Turn the records from the line containing "Screen dimensions: 1021x766" through the line containing "Looking at the screenshot, I should 22,380." into a numbered list, leaving out blank lines. Include only those lines.

▸ **Data extract**:
--- --- ---

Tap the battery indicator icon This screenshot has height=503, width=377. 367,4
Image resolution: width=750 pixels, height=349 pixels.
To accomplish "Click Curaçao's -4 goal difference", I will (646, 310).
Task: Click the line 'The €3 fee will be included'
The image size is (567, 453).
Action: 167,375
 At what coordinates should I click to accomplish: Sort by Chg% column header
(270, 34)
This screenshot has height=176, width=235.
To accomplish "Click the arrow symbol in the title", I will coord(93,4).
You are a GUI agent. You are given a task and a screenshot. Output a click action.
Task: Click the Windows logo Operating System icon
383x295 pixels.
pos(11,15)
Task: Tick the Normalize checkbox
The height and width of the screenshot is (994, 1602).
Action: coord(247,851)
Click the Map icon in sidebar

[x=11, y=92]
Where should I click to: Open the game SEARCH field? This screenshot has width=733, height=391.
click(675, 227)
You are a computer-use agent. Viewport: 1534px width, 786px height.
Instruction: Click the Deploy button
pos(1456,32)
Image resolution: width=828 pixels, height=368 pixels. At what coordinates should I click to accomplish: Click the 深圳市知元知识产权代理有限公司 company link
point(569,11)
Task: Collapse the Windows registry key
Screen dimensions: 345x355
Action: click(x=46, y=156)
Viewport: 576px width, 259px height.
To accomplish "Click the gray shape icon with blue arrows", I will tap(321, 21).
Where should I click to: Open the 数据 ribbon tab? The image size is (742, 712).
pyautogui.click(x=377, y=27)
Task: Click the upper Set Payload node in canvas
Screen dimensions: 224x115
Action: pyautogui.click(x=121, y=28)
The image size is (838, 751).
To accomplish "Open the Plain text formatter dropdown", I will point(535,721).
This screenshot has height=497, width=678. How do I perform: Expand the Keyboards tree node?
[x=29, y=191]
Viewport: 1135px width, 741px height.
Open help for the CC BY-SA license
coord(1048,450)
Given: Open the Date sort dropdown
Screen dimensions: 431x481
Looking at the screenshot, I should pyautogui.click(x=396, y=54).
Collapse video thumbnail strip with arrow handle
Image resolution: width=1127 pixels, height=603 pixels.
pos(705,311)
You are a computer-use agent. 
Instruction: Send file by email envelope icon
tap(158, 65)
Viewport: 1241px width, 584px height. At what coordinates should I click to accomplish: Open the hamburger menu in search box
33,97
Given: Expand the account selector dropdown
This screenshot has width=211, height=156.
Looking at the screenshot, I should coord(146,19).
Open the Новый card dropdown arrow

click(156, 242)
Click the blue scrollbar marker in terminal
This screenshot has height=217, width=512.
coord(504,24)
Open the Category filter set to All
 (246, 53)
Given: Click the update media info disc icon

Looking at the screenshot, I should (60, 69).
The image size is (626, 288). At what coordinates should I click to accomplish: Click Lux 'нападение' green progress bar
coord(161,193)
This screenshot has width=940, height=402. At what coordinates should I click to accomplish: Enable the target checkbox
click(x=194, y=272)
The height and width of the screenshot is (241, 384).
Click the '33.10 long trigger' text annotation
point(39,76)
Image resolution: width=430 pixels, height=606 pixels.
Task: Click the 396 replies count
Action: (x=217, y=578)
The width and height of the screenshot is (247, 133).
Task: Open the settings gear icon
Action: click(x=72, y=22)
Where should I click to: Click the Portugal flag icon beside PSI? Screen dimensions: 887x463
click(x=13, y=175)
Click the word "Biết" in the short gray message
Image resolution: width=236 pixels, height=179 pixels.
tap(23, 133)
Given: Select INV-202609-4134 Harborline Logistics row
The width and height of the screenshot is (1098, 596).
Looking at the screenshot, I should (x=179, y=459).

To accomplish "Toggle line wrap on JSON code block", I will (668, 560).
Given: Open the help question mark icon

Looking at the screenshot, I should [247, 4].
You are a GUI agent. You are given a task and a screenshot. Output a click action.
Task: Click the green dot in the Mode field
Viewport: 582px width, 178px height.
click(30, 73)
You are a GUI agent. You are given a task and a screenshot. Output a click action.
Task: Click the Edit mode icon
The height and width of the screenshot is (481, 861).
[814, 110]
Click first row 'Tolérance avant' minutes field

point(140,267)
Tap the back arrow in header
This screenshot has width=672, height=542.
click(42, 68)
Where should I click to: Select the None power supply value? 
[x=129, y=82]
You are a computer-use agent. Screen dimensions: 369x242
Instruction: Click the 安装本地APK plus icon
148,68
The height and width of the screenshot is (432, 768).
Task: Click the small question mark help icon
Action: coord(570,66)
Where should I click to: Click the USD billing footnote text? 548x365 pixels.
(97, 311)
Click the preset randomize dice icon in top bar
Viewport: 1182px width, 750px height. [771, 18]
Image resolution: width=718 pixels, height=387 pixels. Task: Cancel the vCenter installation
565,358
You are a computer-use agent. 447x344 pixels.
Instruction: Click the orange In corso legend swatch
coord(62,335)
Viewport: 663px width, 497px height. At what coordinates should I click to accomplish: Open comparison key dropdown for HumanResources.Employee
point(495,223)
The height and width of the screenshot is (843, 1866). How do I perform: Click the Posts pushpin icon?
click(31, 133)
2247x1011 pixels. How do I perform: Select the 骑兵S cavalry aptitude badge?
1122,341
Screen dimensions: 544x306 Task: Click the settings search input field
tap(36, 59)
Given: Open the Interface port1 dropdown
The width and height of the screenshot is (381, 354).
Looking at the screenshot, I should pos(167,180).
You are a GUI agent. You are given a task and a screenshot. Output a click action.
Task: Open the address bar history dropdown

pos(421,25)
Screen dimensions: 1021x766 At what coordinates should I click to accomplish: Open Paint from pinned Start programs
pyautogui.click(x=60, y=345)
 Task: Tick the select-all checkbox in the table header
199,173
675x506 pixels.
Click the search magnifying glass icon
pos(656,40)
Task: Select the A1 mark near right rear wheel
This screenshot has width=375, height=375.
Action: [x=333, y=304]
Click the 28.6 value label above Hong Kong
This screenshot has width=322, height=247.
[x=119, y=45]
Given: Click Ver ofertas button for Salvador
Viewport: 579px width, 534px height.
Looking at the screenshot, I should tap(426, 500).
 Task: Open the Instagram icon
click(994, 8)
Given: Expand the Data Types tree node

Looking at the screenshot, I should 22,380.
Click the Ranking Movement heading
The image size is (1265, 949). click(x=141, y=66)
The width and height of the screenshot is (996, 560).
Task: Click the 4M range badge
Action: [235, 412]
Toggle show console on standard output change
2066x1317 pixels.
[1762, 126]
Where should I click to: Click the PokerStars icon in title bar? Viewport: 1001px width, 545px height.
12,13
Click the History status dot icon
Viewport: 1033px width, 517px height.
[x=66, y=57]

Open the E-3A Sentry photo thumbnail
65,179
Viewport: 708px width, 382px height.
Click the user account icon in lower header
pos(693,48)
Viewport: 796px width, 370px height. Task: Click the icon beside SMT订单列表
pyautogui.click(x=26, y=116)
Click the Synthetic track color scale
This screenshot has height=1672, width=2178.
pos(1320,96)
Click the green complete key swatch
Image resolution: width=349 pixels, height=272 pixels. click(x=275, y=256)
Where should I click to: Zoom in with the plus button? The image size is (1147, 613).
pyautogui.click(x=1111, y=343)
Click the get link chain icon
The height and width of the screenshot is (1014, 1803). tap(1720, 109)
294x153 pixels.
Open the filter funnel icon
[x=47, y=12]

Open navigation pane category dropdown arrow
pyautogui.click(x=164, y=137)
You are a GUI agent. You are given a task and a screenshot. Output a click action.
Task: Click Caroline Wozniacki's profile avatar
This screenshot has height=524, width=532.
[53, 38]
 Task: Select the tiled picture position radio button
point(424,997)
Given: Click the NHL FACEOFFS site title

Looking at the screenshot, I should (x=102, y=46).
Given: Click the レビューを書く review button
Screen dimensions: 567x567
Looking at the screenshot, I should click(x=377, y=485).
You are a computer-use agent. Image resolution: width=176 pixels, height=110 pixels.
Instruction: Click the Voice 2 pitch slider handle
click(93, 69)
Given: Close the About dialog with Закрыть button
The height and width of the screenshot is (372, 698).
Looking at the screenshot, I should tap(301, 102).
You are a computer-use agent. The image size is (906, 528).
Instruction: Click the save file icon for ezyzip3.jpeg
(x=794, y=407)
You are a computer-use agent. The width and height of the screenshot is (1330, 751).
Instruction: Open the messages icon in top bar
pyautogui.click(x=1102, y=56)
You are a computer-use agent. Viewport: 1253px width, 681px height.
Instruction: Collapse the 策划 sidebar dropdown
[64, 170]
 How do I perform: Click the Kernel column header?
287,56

--- --- ---

▸ **Completed task**:
1. Screen dimensions: 1021x766 At what coordinates should I click to accomplish: Open Paint from pinned Start programs
2. pyautogui.click(x=60, y=345)
3.  Task: Tick the select-all checkbox in the table header
4. 199,173
5. 675x506 pixels.
6. Click the search magnifying glass icon
7. pos(656,40)
8. Task: Select the A1 mark near right rear wheel
9. This screenshot has width=375, height=375.
10. Action: [x=333, y=304]
11. Click the 28.6 value label above Hong Kong
12. This screenshot has width=322, height=247.
13. [x=119, y=45]
14. Given: Click Ver ofertas button for Salvador
15. Viewport: 579px width, 534px height.
16. Looking at the screenshot, I should tap(426, 500).
17.  Task: Open the Instagram icon
18. click(994, 8)
19. Given: Expand the Data Types tree node
20. Looking at the screenshot, I should 22,380.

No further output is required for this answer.